Le Canada n’a pas une influence énorme dans la région. [La ministre des Affaires étrangères] Mélanie Joly est en train de faire ce que le Canada doit faire. Elle fait du bon travail en étant dans la région et en organisant le rapatriement des citoyens canadiens. Le Canada a un rôle très modeste à jouer, mais je pense qu’elle le joue bien.

Vous avez vécu plusieurs périodes tumultueuses en politique internationale quand vous étiez au pouvoir. Si vous étiez aux commandes en ce moment, qu’est-ce que vous feriez de différent ?

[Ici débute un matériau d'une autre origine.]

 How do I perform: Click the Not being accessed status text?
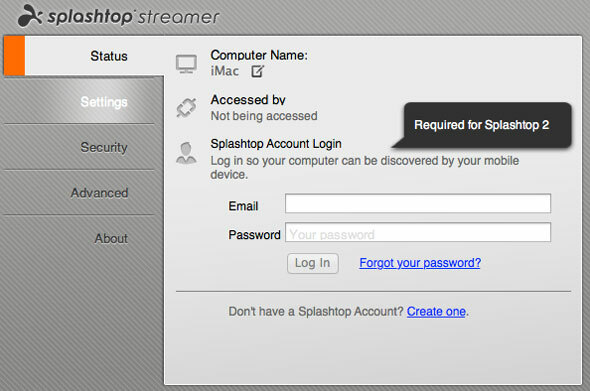[264, 116]
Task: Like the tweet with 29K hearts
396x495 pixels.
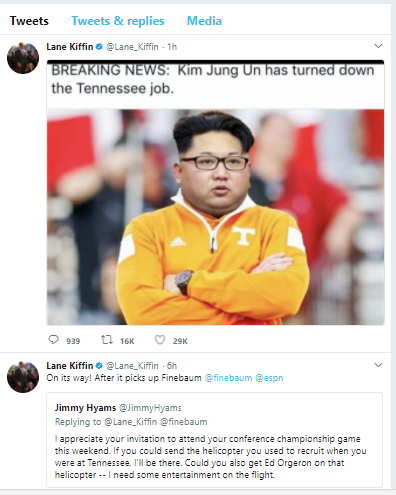Action: coord(160,340)
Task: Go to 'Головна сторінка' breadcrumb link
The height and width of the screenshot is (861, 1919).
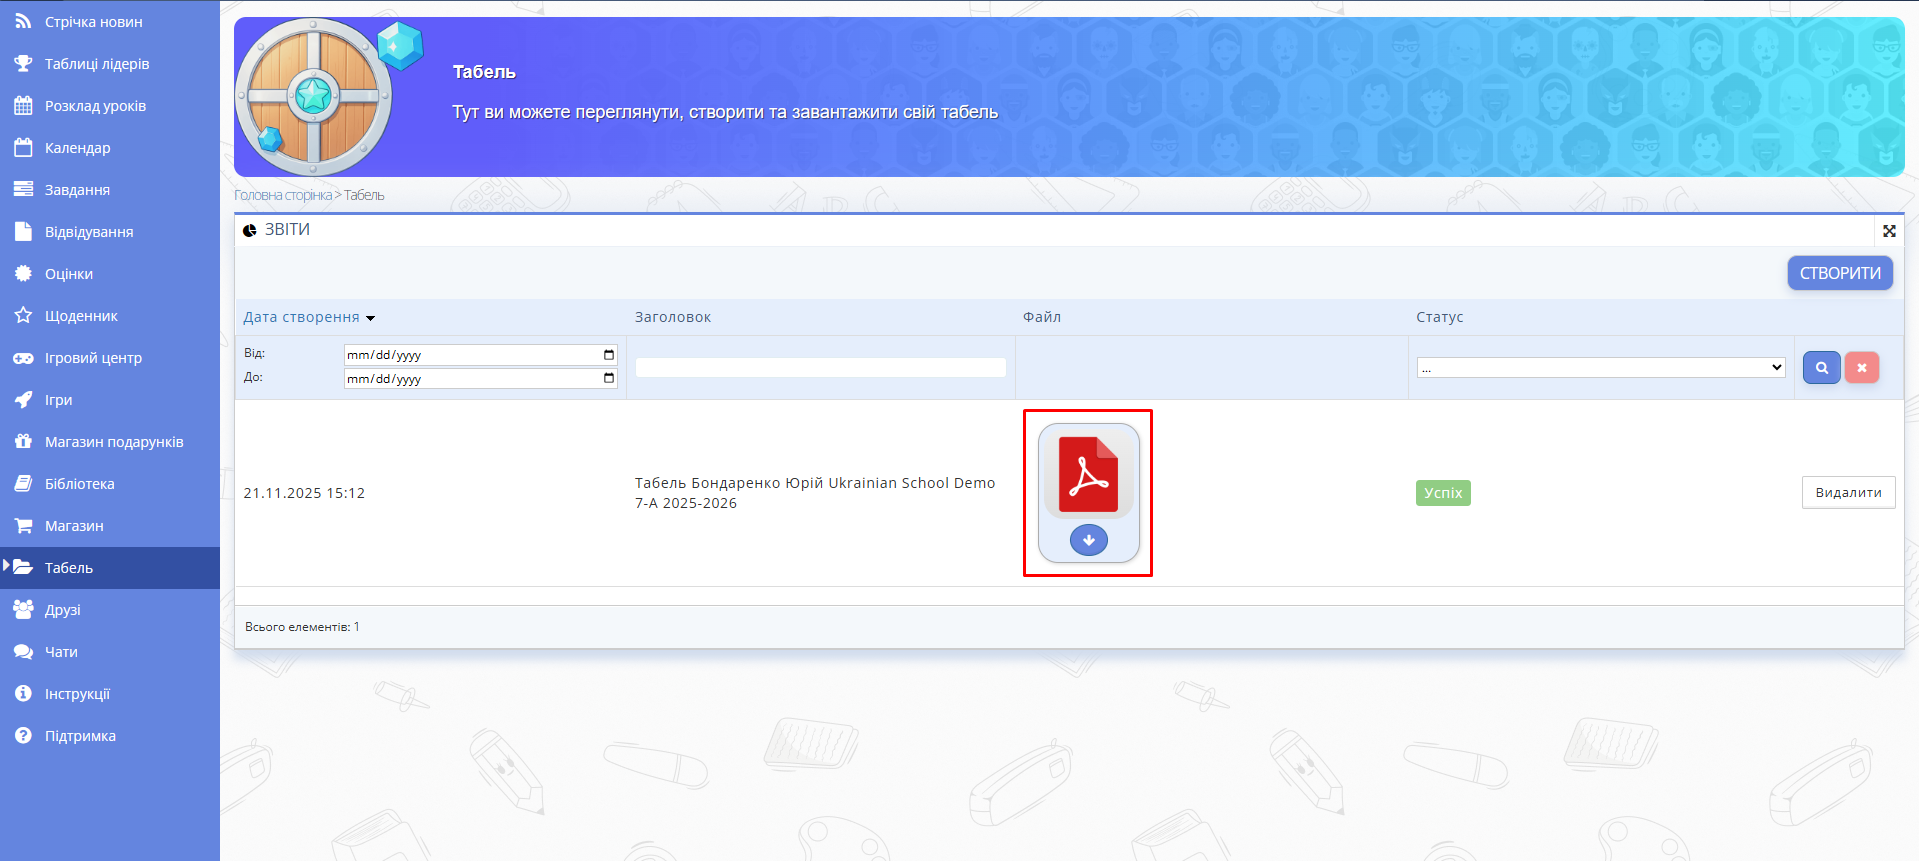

Je ne suis pas premier ministre. Ça fait 30 ans que je ne suis plus premier ministre. Ce sera à ceux qui sont en fonction de prendre le leadership. Si j’étais premier ministre, je ferais quelque chose. C’était mon style. Avec [Nelson] Mandela, puis avec la réunification de l’Allemagne, puis avec la création du Sommet de la francophonie, puis l’ALENA. J’étais connu comme un premier ministre qui bougeait. Maintenant, dans ce territoire, dans ce problème-là, qui est très, très délicat, il y a un grand acteur à part Israël : les États-Unis. Et les États-Unis ont réagi un peu comme je viens de vous dire. Ce n’est pas une position pro-Israël. C’est une position humanitaire. Humaniste.

Selon vous, le Canada doit entretenir des liens étroits avec les États-Unis pour avoir de l’influence ?

Oui, c’est le facteur principal. Un premier ministre canadien qui n’est pas collé sur les Américains, sur le président, avec une influence certaine, n’ira pas loin au niveau international. Ce sont nos alliés normaux, nos voisins et meilleurs amis. On a un accès privilégié à la Maison-Blanche, il faut s’en servir. Je peux vous garantir que quand j’étais là, je m’en servais. J’ai travaillé à bâtir des relations amicales et fortes, avec le président Reagan, puis Bush, puis Clinton. Au niveau international, sans ça, c’est difficile pour le Canada de naviguer.

Pourtant, dans certains dossiers, vous vous étiez éloigné de la position américaine, notamment sur l’apartheid en Afrique du Sud, ou sur le Nicaragua…

Oui, souvent ! Au sujet de Cuba, de l’Amérique centrale, même dans le cas de Nelson Mandela [en Afrique du Sud], j’avais des divisions profondes avec [Ronald] Reagan et [Margaret] Thatcher. Une amitié solide sur les grandes questions d’actualité, ça ne veut pas dire qu’on suit les Américains. Au contraire, le premier ministre du Canada doit toujours être motivé par l’intérêt national des Canadiens. Point à la ligne.

Certaines réponses ont été synthétisées par souci de concision et pour faciliter la lecture.

Qui est Brian Mulroney ?

Brian Mulroney a été premier ministre du Canada, à la tête du Parti progressiste-conservateur, de 1984 à 1993. Il était notamment au pouvoir lors de la dissolution de l’URSS, pendant la guerre du Golfe et au moment de la fin de l’apartheid en Afrique du Sud. Il a pris position contre l’apartheid, rompant avec la position américaine et britannique de l’époque. Parmi son bilan en matière de politique internationale, il a conclu l’accord de libre-échange entre les États-Unis, le Canada et le Mexique (ALENA). Il a par ailleurs négocié l’accord sur les pluies acides avec les États-Unis.